Como se sabe, Debussy tinha o projecto de escrita de seis sonatas, para diferentes combinações instrumentais, das quais apenas a primeira, para violoncelo e piano, e a terceira, para violino e piano, prosseguiam no seu instrumentarium práticas já estabelecidas, enquanto a Sonata para Flauta, Viola e Harpa, bem como as outras três, projectadas mas não concretizadas, para oboé, trompa e cravo, para trompete, clarinete, fagote e piano, e para “diversos instrumentos” incluindo contrabaixo, tinham combinações originais, mesmo inéditas.
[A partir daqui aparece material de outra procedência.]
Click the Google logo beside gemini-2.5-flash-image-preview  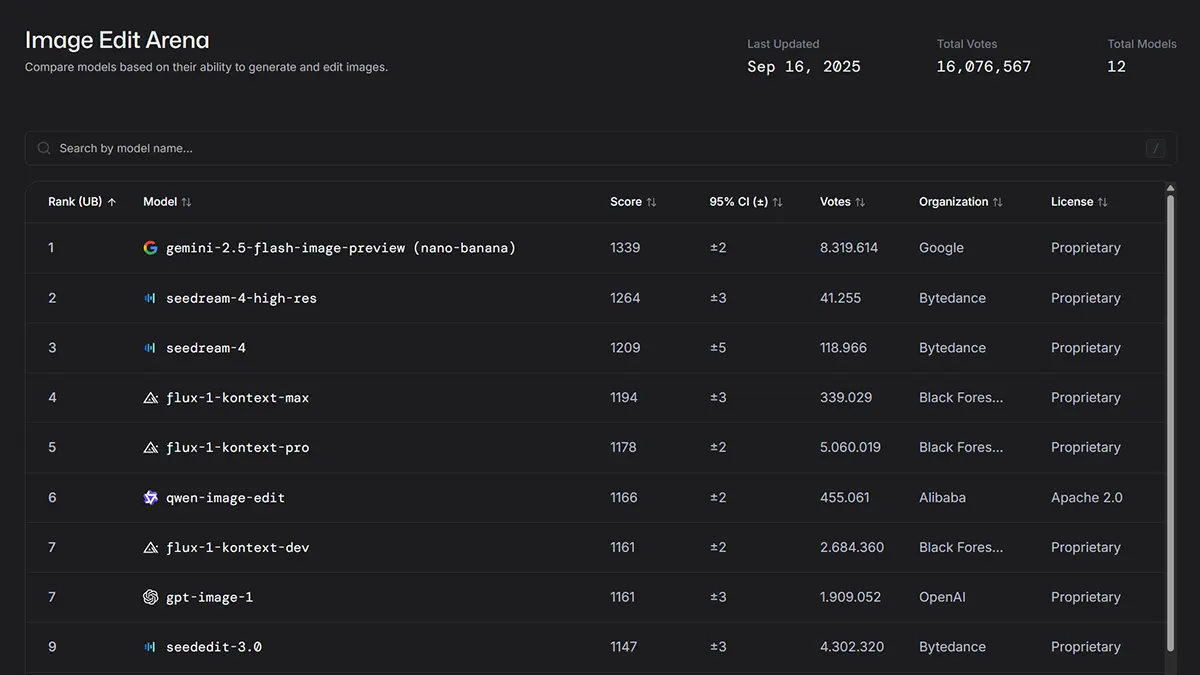pos(150,248)
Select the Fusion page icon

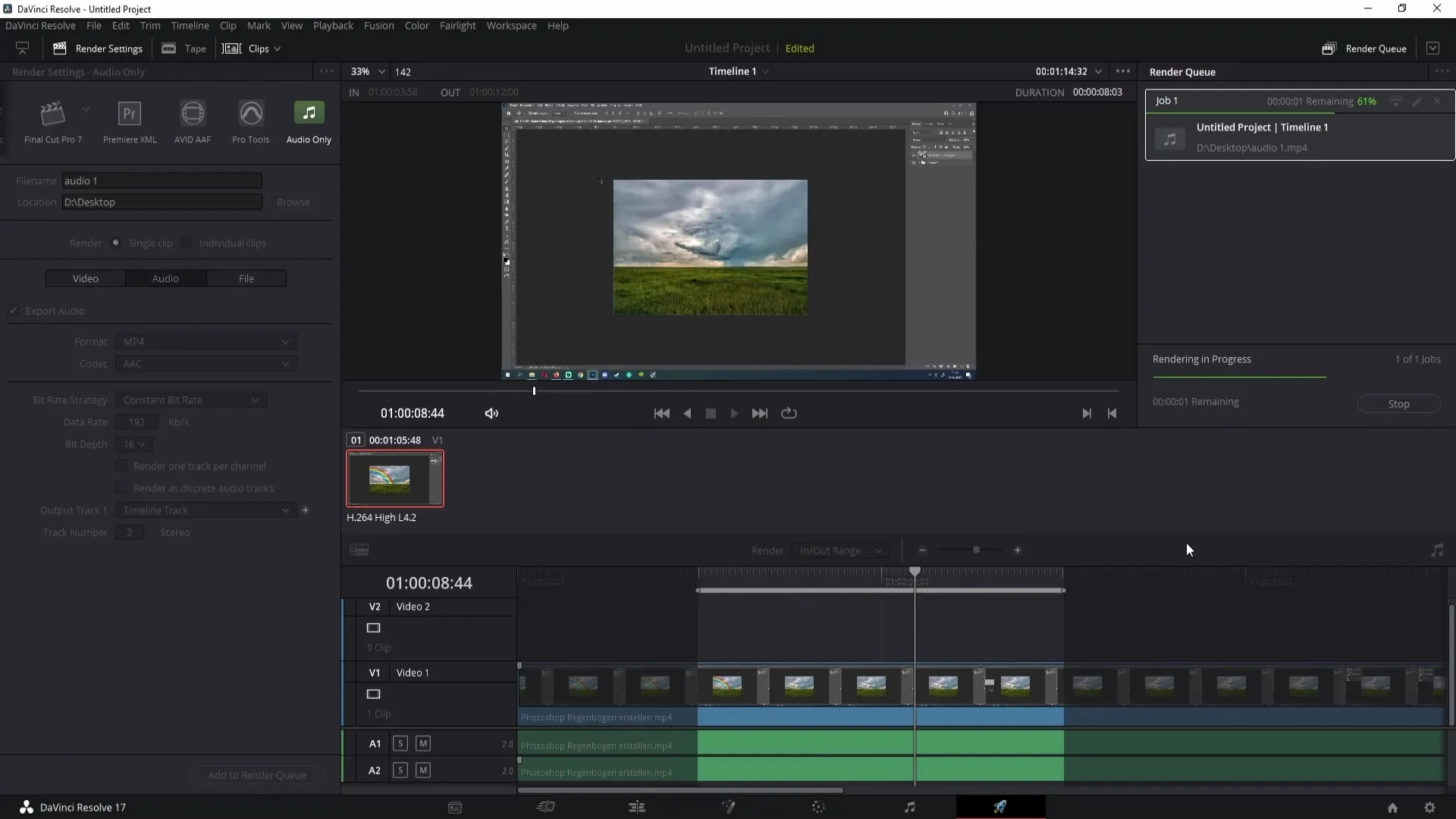(728, 807)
Nesse sentido, aquela que de facto foi escrita, a Sonata para Flauta, Viola e Harpa, exerceu um perene fascínio, a combinação tendo vindo a ser prosseguida por diversos compositores, incluindo Toru Takemitsu em And then I Knew ‘twas Wind (1992) e Sofia Gubaidulina em Garten von Freuden und Traurigkeiten/Jardim de Alegrias e Lamentos (1980), as duas outras obras deste disco.
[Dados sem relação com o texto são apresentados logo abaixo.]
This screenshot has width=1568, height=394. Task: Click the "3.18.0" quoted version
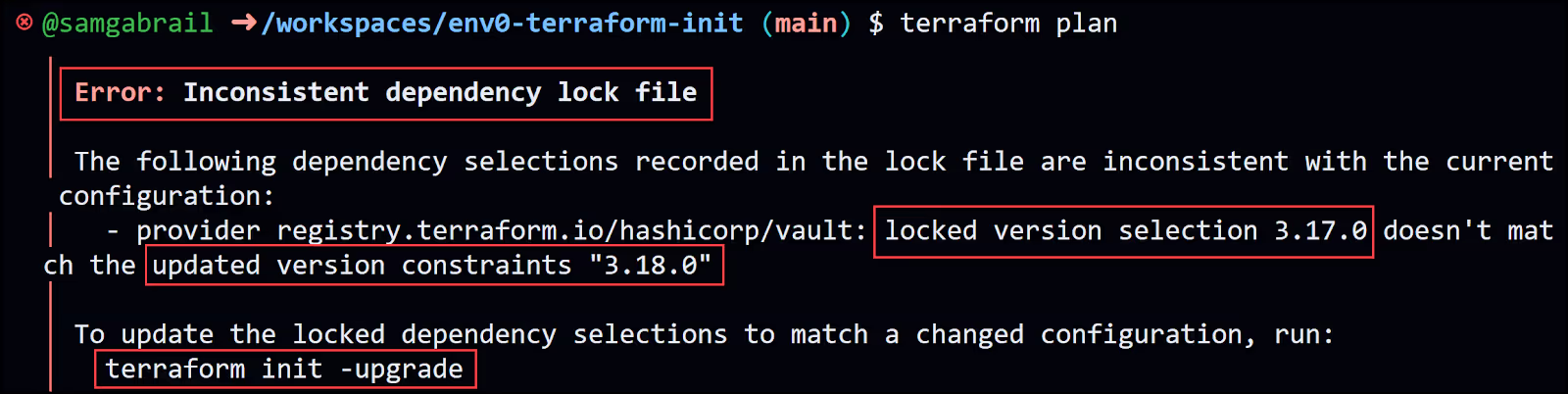(x=650, y=266)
Haverá sempre que ter presente que, pela liberdade formal e pelo movimento interno das suas obras (liberdade formal mesmo quando retomando referências canónicas), pelas texturas harmónicas e pelo uso de modos que definiram uma nova concepção tonal, Debussy foi um dos maiores renovadores da história da música europeia — e o Prelúdio à Sesta de um Fauno, de 1894, é de facto a obra inaugural da música do século XX. Igualmente há que recordar que a influência do gamelão de Java, ouvido na Exposição Universal de Paris de 1889, foi outro gesto inaugural, a prazo de enormes consequências: no século XX (e no XXI), não mais a música erudita da tradição europeia seria exclusivamente europeia, surgidos que estavam novos espaços, como a América e depois o Extremo Oriente.

O japonês Toru Takemitsu sempre teve Debussy como a referência maior, mesmo que colhendo também influências no compositor que entre todos é representativo do diálogo Oriente-Ocidente, Messiaen, no ascetismo musical de Webern ou em Cage. Depois de um período inicial em que, querendo firmemente integrar-se na “vanguarda” europeia, recusou as músicas tradicionais, Takemitsu viria a interessar-se por ela num curioso movimento de influência de Cage. Isto é, foi o mais “oriental” — em termos de concepção filosófica — dos compositores “ocidentais” que esteve na origem de uma reaproximação às músicas tradicionais por parte de quem era o mais “ocidental” dos compositores orientais, Takemitsu. Não só nalguns casos introduziu instrumentos tradicionais japoneses, como em 1972 a experiência do gamelão (é caso para dizer, o gamelão outra vez!) em Bali lhe foi marcante. Sobretudo, Takemitsu foi um admirável construtor de paisagens sonoras, de resto muitas vezes sugerindo uma imagética concreta — jardim, chuva, água ou vento —, como na obra neste disco, And then I Knew ‘twas Wind; e as suas composições têm uma admirável capacidade evocativa, como é o caso.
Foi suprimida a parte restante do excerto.